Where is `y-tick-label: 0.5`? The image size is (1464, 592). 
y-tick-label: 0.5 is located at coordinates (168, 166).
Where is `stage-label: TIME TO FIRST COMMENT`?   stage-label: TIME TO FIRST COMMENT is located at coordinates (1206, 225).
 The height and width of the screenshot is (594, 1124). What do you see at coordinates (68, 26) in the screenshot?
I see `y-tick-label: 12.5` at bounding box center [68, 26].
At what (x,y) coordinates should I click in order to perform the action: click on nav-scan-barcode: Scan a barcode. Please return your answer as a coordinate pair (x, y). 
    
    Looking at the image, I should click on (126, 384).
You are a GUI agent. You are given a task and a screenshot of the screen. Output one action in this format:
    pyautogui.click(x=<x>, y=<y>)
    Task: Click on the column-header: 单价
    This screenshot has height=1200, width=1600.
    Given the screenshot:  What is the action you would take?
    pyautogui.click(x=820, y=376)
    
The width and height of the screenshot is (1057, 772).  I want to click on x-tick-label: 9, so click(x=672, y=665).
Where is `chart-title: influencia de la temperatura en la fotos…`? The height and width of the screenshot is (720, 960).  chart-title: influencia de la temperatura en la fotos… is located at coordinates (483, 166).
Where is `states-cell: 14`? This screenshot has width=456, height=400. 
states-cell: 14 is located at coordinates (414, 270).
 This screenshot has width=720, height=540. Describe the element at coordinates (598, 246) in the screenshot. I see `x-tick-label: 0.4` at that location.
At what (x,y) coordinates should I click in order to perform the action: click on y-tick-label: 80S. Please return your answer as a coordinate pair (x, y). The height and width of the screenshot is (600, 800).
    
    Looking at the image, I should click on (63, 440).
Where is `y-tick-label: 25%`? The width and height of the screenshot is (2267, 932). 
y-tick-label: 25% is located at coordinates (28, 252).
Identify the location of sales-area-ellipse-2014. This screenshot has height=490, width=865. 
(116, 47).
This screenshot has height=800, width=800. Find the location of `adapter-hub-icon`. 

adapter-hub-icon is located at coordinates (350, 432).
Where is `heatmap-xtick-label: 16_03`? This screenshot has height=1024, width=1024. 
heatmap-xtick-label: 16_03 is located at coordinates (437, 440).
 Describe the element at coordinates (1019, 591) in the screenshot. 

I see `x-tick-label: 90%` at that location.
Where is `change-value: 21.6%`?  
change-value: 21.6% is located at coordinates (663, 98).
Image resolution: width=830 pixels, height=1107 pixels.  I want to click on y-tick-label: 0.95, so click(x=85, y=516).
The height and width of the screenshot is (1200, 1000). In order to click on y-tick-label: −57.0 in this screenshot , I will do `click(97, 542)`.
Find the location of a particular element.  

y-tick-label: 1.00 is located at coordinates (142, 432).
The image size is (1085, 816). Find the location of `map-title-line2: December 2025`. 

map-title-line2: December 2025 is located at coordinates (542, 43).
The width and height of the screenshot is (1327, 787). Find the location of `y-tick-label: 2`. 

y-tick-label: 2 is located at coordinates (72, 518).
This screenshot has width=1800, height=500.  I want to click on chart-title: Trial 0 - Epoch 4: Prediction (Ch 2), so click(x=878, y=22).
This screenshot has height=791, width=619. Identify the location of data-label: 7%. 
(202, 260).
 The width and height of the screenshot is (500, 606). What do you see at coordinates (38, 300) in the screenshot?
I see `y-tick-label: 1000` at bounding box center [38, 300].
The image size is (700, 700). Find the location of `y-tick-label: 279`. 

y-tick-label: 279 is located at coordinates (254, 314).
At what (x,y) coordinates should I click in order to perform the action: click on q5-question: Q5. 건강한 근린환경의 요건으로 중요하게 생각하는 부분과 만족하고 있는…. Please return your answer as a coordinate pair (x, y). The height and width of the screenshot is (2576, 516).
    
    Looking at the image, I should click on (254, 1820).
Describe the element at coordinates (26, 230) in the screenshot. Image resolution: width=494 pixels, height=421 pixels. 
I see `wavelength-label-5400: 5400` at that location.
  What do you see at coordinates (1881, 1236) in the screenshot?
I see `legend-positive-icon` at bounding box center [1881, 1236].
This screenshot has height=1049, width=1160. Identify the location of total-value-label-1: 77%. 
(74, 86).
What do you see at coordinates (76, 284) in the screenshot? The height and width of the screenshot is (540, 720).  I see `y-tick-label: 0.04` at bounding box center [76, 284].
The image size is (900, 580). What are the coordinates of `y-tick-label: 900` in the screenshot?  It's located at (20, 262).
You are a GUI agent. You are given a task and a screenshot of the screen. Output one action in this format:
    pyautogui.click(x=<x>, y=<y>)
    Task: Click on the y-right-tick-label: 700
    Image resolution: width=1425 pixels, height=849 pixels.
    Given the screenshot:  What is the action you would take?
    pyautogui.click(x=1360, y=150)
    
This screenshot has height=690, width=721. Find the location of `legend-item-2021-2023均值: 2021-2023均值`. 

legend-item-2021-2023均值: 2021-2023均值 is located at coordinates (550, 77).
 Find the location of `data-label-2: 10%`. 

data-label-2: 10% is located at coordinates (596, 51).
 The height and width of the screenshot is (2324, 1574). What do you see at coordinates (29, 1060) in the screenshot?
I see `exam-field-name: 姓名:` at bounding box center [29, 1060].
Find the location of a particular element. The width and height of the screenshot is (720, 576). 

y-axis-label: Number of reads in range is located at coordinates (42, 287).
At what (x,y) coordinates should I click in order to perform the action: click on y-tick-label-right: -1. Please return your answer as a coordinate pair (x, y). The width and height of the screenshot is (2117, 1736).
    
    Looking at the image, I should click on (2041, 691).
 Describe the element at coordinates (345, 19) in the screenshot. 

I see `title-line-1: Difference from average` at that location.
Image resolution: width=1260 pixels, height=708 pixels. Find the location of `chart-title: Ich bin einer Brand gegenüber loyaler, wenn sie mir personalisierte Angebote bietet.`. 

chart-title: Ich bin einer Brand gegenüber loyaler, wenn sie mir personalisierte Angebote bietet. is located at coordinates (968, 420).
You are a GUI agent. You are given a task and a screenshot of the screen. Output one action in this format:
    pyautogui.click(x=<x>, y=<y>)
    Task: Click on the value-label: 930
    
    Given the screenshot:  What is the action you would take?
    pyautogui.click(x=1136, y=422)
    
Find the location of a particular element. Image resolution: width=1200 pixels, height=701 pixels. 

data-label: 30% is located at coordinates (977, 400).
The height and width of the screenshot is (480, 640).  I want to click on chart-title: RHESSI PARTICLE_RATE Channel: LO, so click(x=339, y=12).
# # # # # # #
* WHAT IS NEEDED:
Render everything in the data above from the line containing "Image resolution: width=830" down to the line containing "The height and width of the screenshot is (1200, 1000).", both included, as a Markdown table with the columns Row and Line. Skip any blank lines.

* YOUR RESPONSE:
| Row | Line |
|---|---|
| 1 | Image resolution: width=830 pixels, height=1107 pixels.  I want to click on y-tick-label: 0.95, so click(x=85, y=516). |
| 2 | The height and width of the screenshot is (1200, 1000). In order to click on y-tick-label: −57.0 in this screenshot , I will do `click(97, 542)`. |